Directoire et Empire

Les thèmes ornementaux utilisés sous l’Empire sont rarement neufs. Le Directoire avait mis à la mode un certain nombre de motifs puisés dans l’Antiquité. Percier et Fontaine, théoriciens austères, habitués à l’ordonnance majestueuse des monuments antiques ont discipliné, assagi les éléments de cette nouvelle grammaire ornementale. Au nom de la raison, de la mesure, de l’équilibre, ils ont coordonné les créations disparates de l’époque précédente, ils ont surtout utilisé avec plus de rigueur des motifs traités jusqu’alors avec une imagination peu cohérente. Comme toujours en art décoratif, ordre est synonyme d’appauvrissement.

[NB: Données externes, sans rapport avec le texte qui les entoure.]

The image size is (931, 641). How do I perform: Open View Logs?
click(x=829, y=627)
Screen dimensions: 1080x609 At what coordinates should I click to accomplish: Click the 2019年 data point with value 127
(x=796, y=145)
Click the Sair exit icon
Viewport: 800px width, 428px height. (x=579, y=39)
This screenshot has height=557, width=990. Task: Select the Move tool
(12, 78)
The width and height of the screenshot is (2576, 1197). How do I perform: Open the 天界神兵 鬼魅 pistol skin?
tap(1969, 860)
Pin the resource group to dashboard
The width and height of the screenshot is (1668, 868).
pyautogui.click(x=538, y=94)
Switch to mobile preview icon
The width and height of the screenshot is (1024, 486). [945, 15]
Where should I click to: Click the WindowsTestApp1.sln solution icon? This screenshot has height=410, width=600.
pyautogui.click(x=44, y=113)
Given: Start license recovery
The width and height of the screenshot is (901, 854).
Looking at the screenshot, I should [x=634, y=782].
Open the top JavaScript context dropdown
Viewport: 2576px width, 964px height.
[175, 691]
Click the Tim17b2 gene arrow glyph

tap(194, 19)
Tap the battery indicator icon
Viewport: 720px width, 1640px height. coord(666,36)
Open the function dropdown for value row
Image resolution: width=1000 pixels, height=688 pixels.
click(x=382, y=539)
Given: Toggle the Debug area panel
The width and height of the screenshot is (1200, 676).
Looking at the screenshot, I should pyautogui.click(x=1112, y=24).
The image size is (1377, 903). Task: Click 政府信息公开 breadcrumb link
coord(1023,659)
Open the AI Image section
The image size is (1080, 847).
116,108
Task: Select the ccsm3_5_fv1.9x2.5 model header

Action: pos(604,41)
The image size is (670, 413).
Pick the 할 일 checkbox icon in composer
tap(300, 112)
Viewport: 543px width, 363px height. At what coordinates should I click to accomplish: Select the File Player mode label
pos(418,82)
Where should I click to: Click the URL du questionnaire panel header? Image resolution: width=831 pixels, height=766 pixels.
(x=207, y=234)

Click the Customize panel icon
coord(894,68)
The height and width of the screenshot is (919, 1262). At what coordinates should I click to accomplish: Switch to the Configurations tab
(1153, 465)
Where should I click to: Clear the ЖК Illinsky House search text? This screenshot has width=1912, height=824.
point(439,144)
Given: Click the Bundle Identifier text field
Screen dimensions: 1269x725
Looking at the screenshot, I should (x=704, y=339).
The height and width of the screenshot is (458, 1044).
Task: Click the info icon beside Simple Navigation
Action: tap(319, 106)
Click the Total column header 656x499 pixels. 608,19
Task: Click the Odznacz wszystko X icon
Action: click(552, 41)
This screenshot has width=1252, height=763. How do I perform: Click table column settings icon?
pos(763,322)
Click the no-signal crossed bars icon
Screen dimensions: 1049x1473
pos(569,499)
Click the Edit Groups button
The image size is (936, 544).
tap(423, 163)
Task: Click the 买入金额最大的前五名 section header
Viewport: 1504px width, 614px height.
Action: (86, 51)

Les attributs guerriers, déjà en vogue sous le Consulat, sont repris : couronnes de chêne, de laurier ou d’olivier, glaives, épées, boucliers, casques, arcs, flèches, carquois. Les animaux préférés restent le cygne qui figure dans les armes de Joséphine et l’aigle héraldique, symbole de la puissance impériale ; mais on trouve aussi lions, béliers, chevaux ailés ou aptères et tous les animaux chimériques (sphinx, dragons, etc.).

Les instruments de musique restent en faveur. La lyre est toujours utilisée aussi bien pour le piètement de certains meubles qu’en bronze d’applique ; mais on lui préfère quelquefois des instruments plus typiquement « antiques » tels que sistres, tubas, crotales...

Toutes les figures géométriques trouvent place pour entourer ou isoler des motifs anecdotiques : cercle, carré, ovale, losange , hexagone, octogone...

Plantes et fleurs sont les mêmes qu’à l’époque précédente laurier, olivier, chêne, palmier, nénuphar, lierre ; mais toutes ces plantes sont raidies par une stylisation trop poussée. Seules peut être, les guirlandes de pavots ou de feuilles de vigne ont une certaine vie. Le bric à bric décoratif cher aux antiquomanes subsiste : corne d’abondance, amphore, coupe plate, caducée, trident, foudre, thyrse...

La figure humaine se réfugie dans des divinités nues, drapées à l’antique victoire porteuse de palmes ou de couronnes, quelquefois montée sur un char triomphal, danseuses grecques aux écharpes flottantes, aux tuniques gonflées comme les voiles d’un navire... On hésite à appeler figures humaines ces bustes de femmes engainés qui trop souvent ornent les montants des meubles. Les monogrammes couronnés des souverains, des étoiles, des abeilles et quelquefois des papillons complètent ce répertoire.

Ce décor très monotone et impersonnel, sans fantaisie, est le plus souvent traité en bronze d’applique. La remarquable facture de ces bronzes compense dans une large mesure leur manque d’originalité. La sculpture en plein bois ne subsiste guère que sur les sièges. Elle se détache en relief accusé et son aspect est très proche de celui des bronzes.